残った金額から一定の割合で計上する「定率法」

経費として計上されていない金額から、決められた割合の金額を計上するのが「定率法」です。
残った金額に対して一定の割合で支払うので、年月が経つほどに支払う金額が減っていきます。

計算方法は、計上されていない金額×償却割合です。

計上されていない金額は、単純に購入総額からすでに経費として計上した金額を差し引きすることで算出できます。
償却割合は少しややこしく、1÷耐用年数×規定の償却率という式で計算します。
規定の償却率は、国税庁が定める減価償却のための数字で、トラックの場合は250%となります。

上述の定額法で計算したものと同じ条件の車両を定率法で経費計上すると、以下のようになります。

償却割合:1÷5(耐用年数)×2.5(既定の償却率250%)=0.5

1年目:100万円×0.5=50万円を計上
2年目:50万円×0.5=25万円を計上
3年目:25万円×0.5=12.5万円を計上
4年目:12.5万円×0.5=6.25万円を計上
5年目:耐用年数に達したため、残った6.25万円を計上

上記の図を見ればわかるように、初年度の計上金額が大きくなり、後半になるほど金額が減っていくので、車体の状態に沿った経費計上ができると言えます。
反面、購入時期や耐用年数が異なる車体をたくさん導入している会社の場合、管理が大変になります。

ところで、耐用年数はどのように算出されるのでしょうか。

トラックの耐用年数は用途とサイズで決まる

トラックの場合、耐用年数は用途とサイズによってあらかじめ決められています。
これを法定耐用年数と言います。

・一般用(特殊自動車・次の運送事業用等以外のもの)
 ダンプ式のもの:4年
 その他のもの:5年

・運送事業用・貸自動車業用・自動車教習所用
 小型車(貨物自動車にあっては積載量が2トン以下、その他のものにあっては総排気量が2リットル以下のもの):3年
 大型車(総排気量が3リットル以上のもの):5年

ただし、中古トラックの場合は、車両の状態や新車として登録されたときから経過した時間などによって変わります。

中古トラックの耐用年数の計算

中古トラックの場合は、法定耐用年数をどのくらい経過しているかによって計算方式が変わります。

法定耐用年数の一部だけ経過しているとき

法定耐用年数のうち一部だけ経過していて、まだ法定耐用年数が残っている場合には、残っている法定耐用年数+経過した年数の20%が耐用年数として産出されます。
例えば、新車として登録されてから2年半が経過したトラックを中古車として購入した場合には、耐用年数は以下のようになります。

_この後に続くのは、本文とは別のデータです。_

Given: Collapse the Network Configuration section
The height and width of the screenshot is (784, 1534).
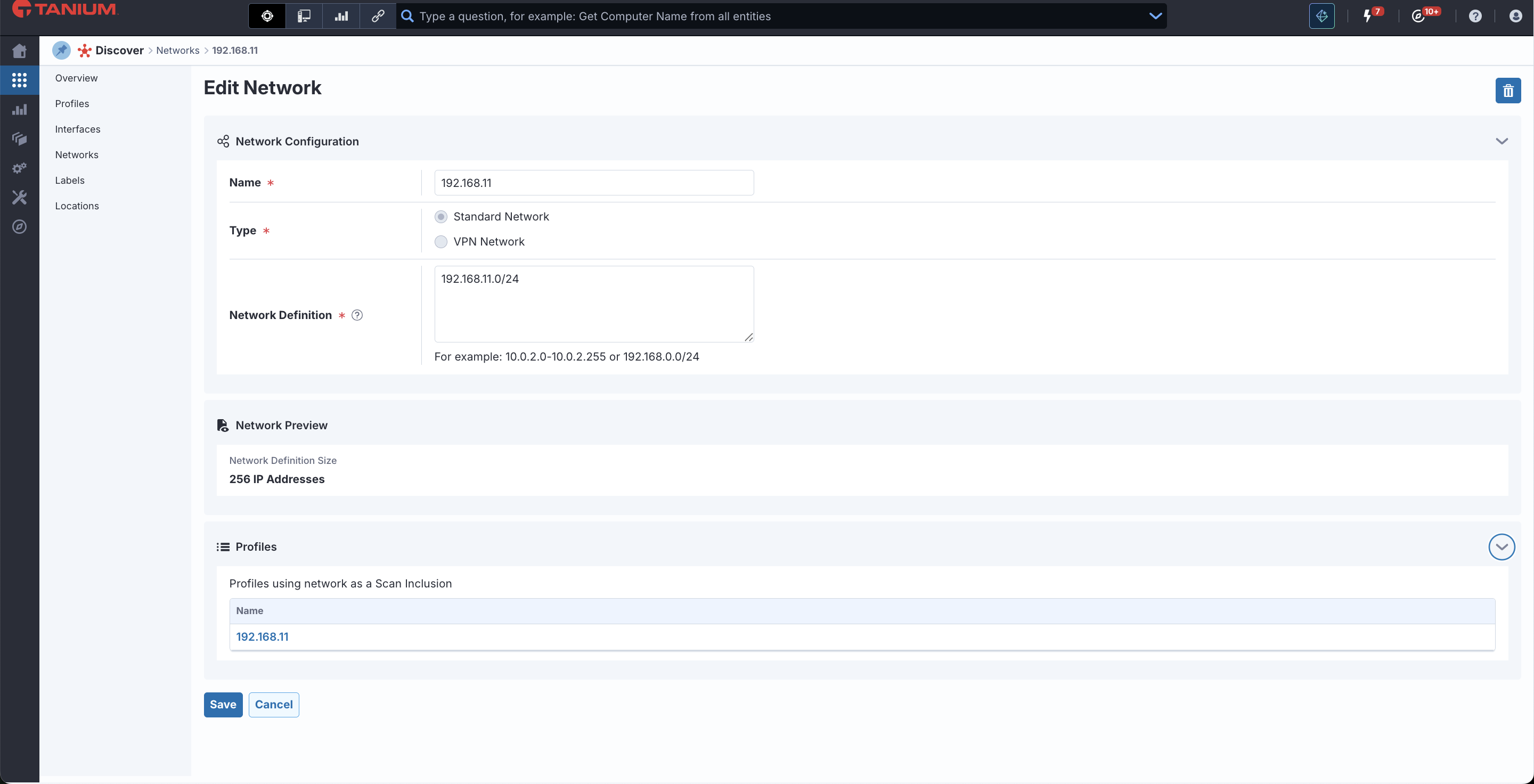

3年(残っている法定耐用年数)+(24ヵ月×0.2)=3年4.8ヵ月

ただし、年換算した際に端数が切り捨てとなるので、この場合の耐用年数は3年となります。

法定耐用年数を全て経過しているとき

法定耐用年数を全て経過した車両を購入した場合は、法定耐用年数の20%が耐用年数となります(端数切り捨て)。
また、計算して出た年数が2年未満の場合は、2年となります。

おわりに

今回は、トラックの経費と深く関係している減価償却についてご紹介しました。
自社の状況に合わせて、どの方法で減価償却をすると良いのかは変わってきます。
車両を購入予定の方はぜひ、今回の記事をもとに減価償却の方法を確認してください。